**Dataset excerpts:**
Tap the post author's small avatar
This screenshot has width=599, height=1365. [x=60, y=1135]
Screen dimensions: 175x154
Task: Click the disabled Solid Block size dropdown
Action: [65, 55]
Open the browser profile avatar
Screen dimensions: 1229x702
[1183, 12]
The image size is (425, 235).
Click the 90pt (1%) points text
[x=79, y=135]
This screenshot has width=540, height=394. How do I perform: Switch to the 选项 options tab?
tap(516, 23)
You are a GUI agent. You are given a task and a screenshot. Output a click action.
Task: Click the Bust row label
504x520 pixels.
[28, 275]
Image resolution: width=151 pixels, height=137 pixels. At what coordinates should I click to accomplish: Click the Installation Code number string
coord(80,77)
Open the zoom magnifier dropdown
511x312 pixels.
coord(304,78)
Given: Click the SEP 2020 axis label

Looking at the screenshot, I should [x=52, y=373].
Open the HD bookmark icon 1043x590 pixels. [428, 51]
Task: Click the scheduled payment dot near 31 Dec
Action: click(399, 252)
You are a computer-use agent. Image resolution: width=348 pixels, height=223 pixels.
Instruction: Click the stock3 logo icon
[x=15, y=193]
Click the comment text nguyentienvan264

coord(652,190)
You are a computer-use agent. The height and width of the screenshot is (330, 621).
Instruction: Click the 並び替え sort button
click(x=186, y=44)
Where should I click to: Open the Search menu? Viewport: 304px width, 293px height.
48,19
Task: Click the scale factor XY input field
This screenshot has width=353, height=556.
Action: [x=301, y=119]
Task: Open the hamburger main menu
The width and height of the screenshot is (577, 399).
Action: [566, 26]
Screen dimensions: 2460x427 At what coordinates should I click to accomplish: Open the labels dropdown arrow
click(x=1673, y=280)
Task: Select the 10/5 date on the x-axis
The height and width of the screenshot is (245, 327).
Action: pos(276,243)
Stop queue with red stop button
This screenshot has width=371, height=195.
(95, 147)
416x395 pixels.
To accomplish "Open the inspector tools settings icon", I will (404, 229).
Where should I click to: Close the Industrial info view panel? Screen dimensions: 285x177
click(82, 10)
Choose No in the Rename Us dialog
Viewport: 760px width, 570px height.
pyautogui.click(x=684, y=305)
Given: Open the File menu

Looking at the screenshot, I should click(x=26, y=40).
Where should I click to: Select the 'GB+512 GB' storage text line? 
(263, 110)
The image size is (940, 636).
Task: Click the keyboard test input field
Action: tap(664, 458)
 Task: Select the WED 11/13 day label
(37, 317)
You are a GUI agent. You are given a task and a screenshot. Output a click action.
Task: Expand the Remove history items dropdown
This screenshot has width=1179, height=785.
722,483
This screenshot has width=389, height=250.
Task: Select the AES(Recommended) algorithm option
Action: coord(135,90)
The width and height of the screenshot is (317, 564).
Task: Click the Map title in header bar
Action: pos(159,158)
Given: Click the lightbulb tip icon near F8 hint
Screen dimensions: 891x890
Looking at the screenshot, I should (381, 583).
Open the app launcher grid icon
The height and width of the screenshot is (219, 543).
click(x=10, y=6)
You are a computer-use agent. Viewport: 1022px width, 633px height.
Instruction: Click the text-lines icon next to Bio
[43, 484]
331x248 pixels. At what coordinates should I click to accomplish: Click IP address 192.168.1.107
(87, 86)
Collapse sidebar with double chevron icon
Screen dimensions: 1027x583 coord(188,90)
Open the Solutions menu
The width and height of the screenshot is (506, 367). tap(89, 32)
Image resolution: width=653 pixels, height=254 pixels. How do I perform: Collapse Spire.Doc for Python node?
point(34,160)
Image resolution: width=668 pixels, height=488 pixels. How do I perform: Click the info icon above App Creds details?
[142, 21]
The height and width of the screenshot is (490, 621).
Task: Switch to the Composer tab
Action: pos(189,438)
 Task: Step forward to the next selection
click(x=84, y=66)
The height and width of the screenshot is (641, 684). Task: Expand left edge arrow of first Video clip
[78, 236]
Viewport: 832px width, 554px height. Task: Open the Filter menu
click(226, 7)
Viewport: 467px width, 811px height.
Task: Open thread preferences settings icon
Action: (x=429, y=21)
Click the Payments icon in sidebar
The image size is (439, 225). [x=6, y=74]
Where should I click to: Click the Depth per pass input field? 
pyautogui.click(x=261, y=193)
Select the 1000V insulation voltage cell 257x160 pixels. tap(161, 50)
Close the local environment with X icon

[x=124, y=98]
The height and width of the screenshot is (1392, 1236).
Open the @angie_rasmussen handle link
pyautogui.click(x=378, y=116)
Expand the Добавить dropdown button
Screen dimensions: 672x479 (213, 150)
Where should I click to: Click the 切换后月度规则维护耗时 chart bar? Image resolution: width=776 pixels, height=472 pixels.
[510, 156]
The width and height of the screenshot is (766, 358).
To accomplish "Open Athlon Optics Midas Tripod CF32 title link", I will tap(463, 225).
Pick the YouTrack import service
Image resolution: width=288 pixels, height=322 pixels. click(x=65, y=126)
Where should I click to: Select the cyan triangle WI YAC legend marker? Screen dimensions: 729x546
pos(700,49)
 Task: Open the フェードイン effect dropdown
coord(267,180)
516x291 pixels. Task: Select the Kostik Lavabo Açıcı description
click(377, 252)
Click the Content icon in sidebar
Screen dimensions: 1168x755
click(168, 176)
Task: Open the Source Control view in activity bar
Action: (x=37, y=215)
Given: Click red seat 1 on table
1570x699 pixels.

**Action item:**
Give back the entries above precisely as they appear.

**Exercise answer:**
Tap the post author's small avatar
This screenshot has width=599, height=1365. [x=60, y=1135]
Screen dimensions: 175x154
Task: Click the disabled Solid Block size dropdown
Action: [65, 55]
Open the browser profile avatar
Screen dimensions: 1229x702
[1183, 12]
The image size is (425, 235).
Click the 90pt (1%) points text
[x=79, y=135]
This screenshot has width=540, height=394. How do I perform: Switch to the 选项 options tab?
tap(516, 23)
You are a GUI agent. You are given a task and a screenshot. Output a click action.
Task: Click the Bust row label
504x520 pixels.
[28, 275]
Image resolution: width=151 pixels, height=137 pixels. At what coordinates should I click to accomplish: Click the Installation Code number string
coord(80,77)
Open the zoom magnifier dropdown
511x312 pixels.
coord(304,78)
Given: Click the SEP 2020 axis label

Looking at the screenshot, I should [x=52, y=373].
Open the HD bookmark icon 1043x590 pixels. [428, 51]
Task: Click the scheduled payment dot near 31 Dec
Action: click(399, 252)
You are a computer-use agent. Image resolution: width=348 pixels, height=223 pixels.
Instruction: Click the stock3 logo icon
[x=15, y=193]
Click the comment text nguyentienvan264

coord(652,190)
You are a computer-use agent. The height and width of the screenshot is (330, 621).
Instruction: Click the 並び替え sort button
click(x=186, y=44)
Where should I click to: Open the Search menu? Viewport: 304px width, 293px height.
48,19
Task: Click the scale factor XY input field
This screenshot has width=353, height=556.
Action: [x=301, y=119]
Task: Open the hamburger main menu
The width and height of the screenshot is (577, 399).
Action: [566, 26]
Screen dimensions: 2460x427 At what coordinates should I click to accomplish: Open the labels dropdown arrow
click(x=1673, y=280)
Task: Select the 10/5 date on the x-axis
The height and width of the screenshot is (245, 327).
Action: pos(276,243)
Stop queue with red stop button
This screenshot has width=371, height=195.
(95, 147)
416x395 pixels.
To accomplish "Open the inspector tools settings icon", I will (404, 229).
Where should I click to: Close the Industrial info view panel? Screen dimensions: 285x177
click(82, 10)
Choose No in the Rename Us dialog
Viewport: 760px width, 570px height.
pyautogui.click(x=684, y=305)
Given: Open the File menu

Looking at the screenshot, I should click(x=26, y=40).
Where should I click to: Select the 'GB+512 GB' storage text line? 
(263, 110)
The image size is (940, 636).
Task: Click the keyboard test input field
Action: tap(664, 458)
 Task: Select the WED 11/13 day label
(37, 317)
You are a GUI agent. You are given a task and a screenshot. Output a click action.
Task: Expand the Remove history items dropdown
This screenshot has width=1179, height=785.
722,483
This screenshot has width=389, height=250.
Task: Select the AES(Recommended) algorithm option
Action: coord(135,90)
The width and height of the screenshot is (317, 564).
Task: Click the Map title in header bar
Action: pos(159,158)
Given: Click the lightbulb tip icon near F8 hint
Screen dimensions: 891x890
Looking at the screenshot, I should (381, 583).
Open the app launcher grid icon
The height and width of the screenshot is (219, 543).
click(x=10, y=6)
You are a computer-use agent. Viewport: 1022px width, 633px height.
Instruction: Click the text-lines icon next to Bio
[43, 484]
331x248 pixels. At what coordinates should I click to accomplish: Click IP address 192.168.1.107
(87, 86)
Collapse sidebar with double chevron icon
Screen dimensions: 1027x583 coord(188,90)
Open the Solutions menu
The width and height of the screenshot is (506, 367). tap(89, 32)
Image resolution: width=653 pixels, height=254 pixels. How do I perform: Collapse Spire.Doc for Python node?
point(34,160)
Image resolution: width=668 pixels, height=488 pixels. How do I perform: Click the info icon above App Creds details?
[142, 21]
The height and width of the screenshot is (490, 621).
Task: Switch to the Composer tab
Action: pos(189,438)
 Task: Step forward to the next selection
click(x=84, y=66)
The height and width of the screenshot is (641, 684). Task: Expand left edge arrow of first Video clip
[78, 236]
Viewport: 832px width, 554px height. Task: Open the Filter menu
click(226, 7)
Viewport: 467px width, 811px height.
Task: Open thread preferences settings icon
Action: (x=429, y=21)
Click the Payments icon in sidebar
The image size is (439, 225). [x=6, y=74]
Where should I click to: Click the Depth per pass input field? 
pyautogui.click(x=261, y=193)
Select the 1000V insulation voltage cell 257x160 pixels. tap(161, 50)
Close the local environment with X icon

[x=124, y=98]
The height and width of the screenshot is (1392, 1236).
Open the @angie_rasmussen handle link
pyautogui.click(x=378, y=116)
Expand the Добавить dropdown button
Screen dimensions: 672x479 (213, 150)
Where should I click to: Click the 切换后月度规则维护耗时 chart bar? Image resolution: width=776 pixels, height=472 pixels.
[510, 156]
The width and height of the screenshot is (766, 358).
To accomplish "Open Athlon Optics Midas Tripod CF32 title link", I will tap(463, 225).
Pick the YouTrack import service
Image resolution: width=288 pixels, height=322 pixels. click(x=65, y=126)
Where should I click to: Select the cyan triangle WI YAC legend marker? Screen dimensions: 729x546
pos(700,49)
 Task: Open the フェードイン effect dropdown
coord(267,180)
516x291 pixels. Task: Select the Kostik Lavabo Açıcı description
click(377, 252)
Click the Content icon in sidebar
Screen dimensions: 1168x755
click(168, 176)
Task: Open the Source Control view in activity bar
Action: (x=37, y=215)
Given: Click red seat 1 on table
1570x699 pixels.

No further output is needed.